Depois das vergonhosas manobras do PSOE com o Ciudadanos e o desafio lançado por Isabel Díaz Ayuso, a decisão de Pablo Iglesias de se candidatar em Madrid abriu uma nova perspectiva.
Da Izquierda Revolucionaria, ao mesmo tempo que defendemos um programa anticapitalista contra os cortes, as privatizações e a repressão — e mantemos as nossas críticas à política da direção do Unidas Podemos — consideramos uma obrigação derrotar a extrema-direita nas urnas, apoiando a candidatura de Iglesias. Não há lugar para sectarismo estéril quando o que está em jogo é tão importante!

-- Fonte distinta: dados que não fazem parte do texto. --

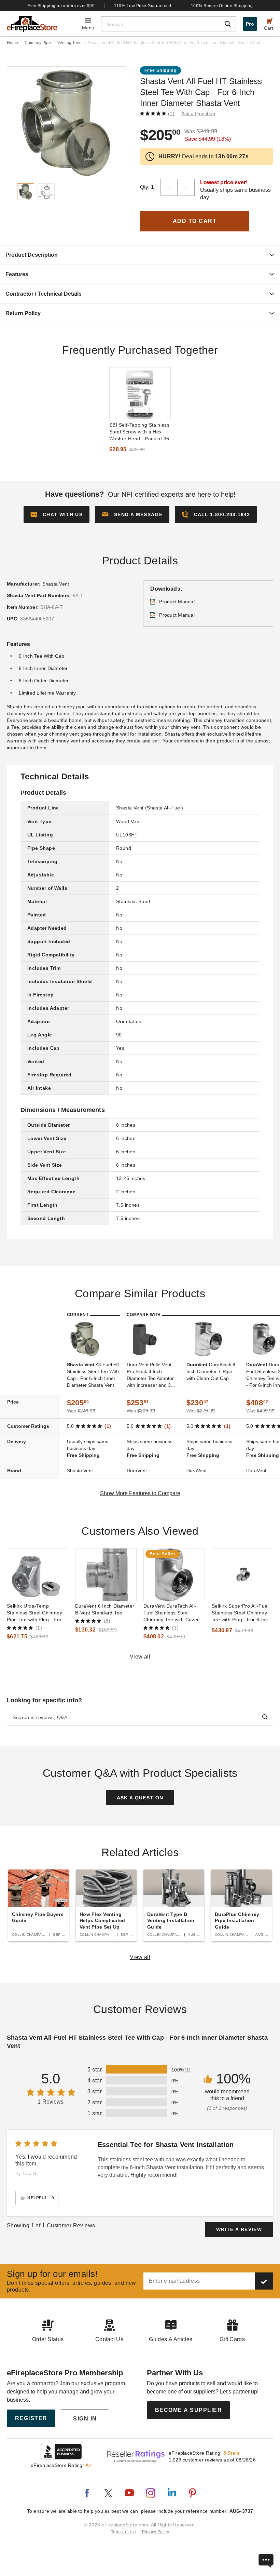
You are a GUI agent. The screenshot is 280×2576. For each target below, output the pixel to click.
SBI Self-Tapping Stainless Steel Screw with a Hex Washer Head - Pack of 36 (139, 431)
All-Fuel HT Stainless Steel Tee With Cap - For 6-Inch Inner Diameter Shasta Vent (93, 1375)
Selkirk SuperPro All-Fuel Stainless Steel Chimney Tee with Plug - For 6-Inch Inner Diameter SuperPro (241, 1613)
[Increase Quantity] (186, 187)
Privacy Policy (155, 2532)
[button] (132, 514)
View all (140, 1657)
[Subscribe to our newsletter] (264, 2281)
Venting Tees (69, 42)
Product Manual (177, 601)
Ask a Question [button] (198, 113)
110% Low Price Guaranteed (142, 5)
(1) (171, 113)
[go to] (140, 393)
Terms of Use (123, 2532)
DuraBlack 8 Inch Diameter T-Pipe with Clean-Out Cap (210, 1371)
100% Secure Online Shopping (222, 5)
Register (31, 2418)
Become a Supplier (188, 2410)
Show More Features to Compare (140, 1493)
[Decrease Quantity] (169, 187)
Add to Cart (195, 221)
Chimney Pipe (38, 42)
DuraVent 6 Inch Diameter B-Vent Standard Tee (104, 1609)
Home (12, 42)
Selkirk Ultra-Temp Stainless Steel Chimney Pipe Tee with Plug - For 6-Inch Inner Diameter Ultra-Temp (37, 1613)
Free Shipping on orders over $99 (61, 5)
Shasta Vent (55, 584)
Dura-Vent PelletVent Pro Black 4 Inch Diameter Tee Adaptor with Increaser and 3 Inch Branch (150, 1375)
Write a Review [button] (239, 2229)
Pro (250, 24)
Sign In (85, 2418)
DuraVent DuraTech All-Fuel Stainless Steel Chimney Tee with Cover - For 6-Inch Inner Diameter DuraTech (173, 1613)
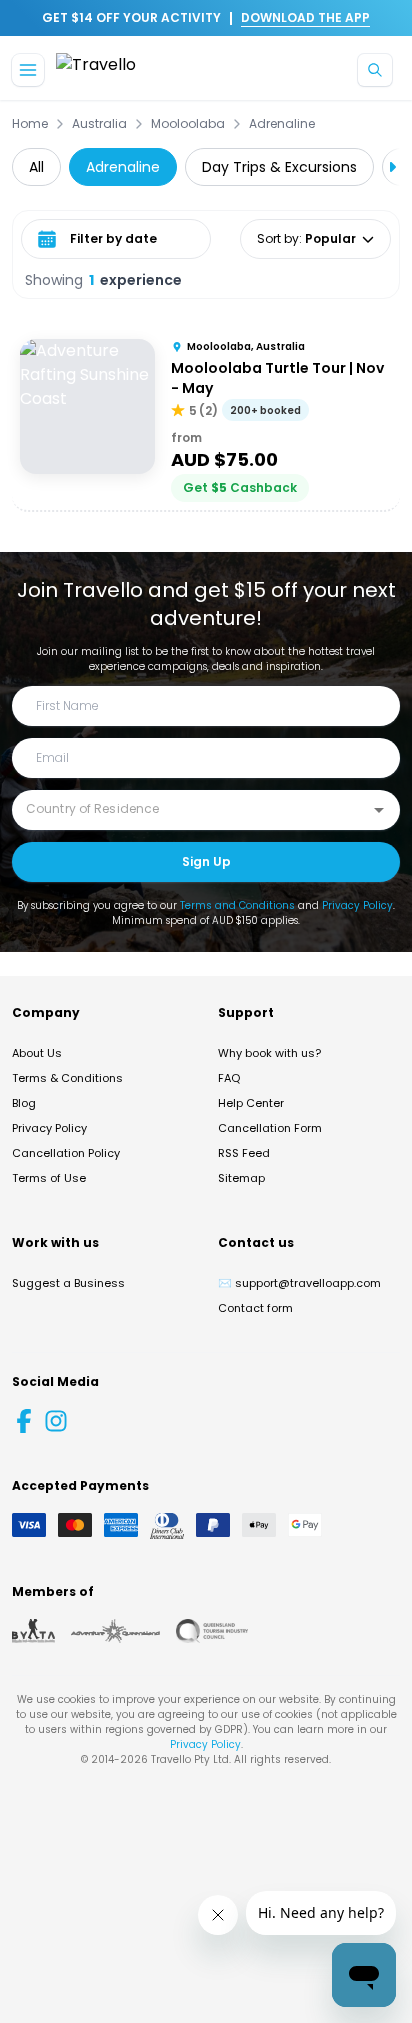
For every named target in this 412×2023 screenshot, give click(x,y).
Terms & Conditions (67, 1078)
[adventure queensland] (115, 1631)
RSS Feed (244, 1153)
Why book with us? (269, 1053)
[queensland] (212, 1631)
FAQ (229, 1078)
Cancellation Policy (66, 1153)
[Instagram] (56, 1421)
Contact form (255, 1308)
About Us (37, 1053)
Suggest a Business (68, 1283)
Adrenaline (282, 124)
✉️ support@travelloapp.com (299, 1283)
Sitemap (241, 1178)
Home (30, 124)
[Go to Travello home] (96, 70)
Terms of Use (49, 1178)
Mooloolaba (188, 124)
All (36, 167)
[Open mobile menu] (28, 70)
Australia (99, 124)
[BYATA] (33, 1631)
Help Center (251, 1103)
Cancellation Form (270, 1128)
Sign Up (206, 861)
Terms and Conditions (237, 905)
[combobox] (191, 809)
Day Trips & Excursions (279, 167)
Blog (24, 1103)
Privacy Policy (357, 905)
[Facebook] (24, 1421)
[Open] (379, 810)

Esta decisão de Pablo Iglesias já desencadeou uma enxurrada de ataques selvagens. Numa conferência de imprensa, Ayuso avançou com toda a sua argumentação: “É uma pessoa ligada à ETA, que acredita na ocupação e no boicote de empresas, e em ataques desmedidos ao [Hospital de Emergências Enfermeira Isabel] Zendal, fomentando greves. E, sobretudo, queimando as ruas de Madrid, como temos visto nas últimas semanas”. Orgulhosa do seu estilo trumpista, informou-nos da alteração do slogan da sua campanha: “já não é socialismo ou liberdade, senão comunismo ou liberdade”.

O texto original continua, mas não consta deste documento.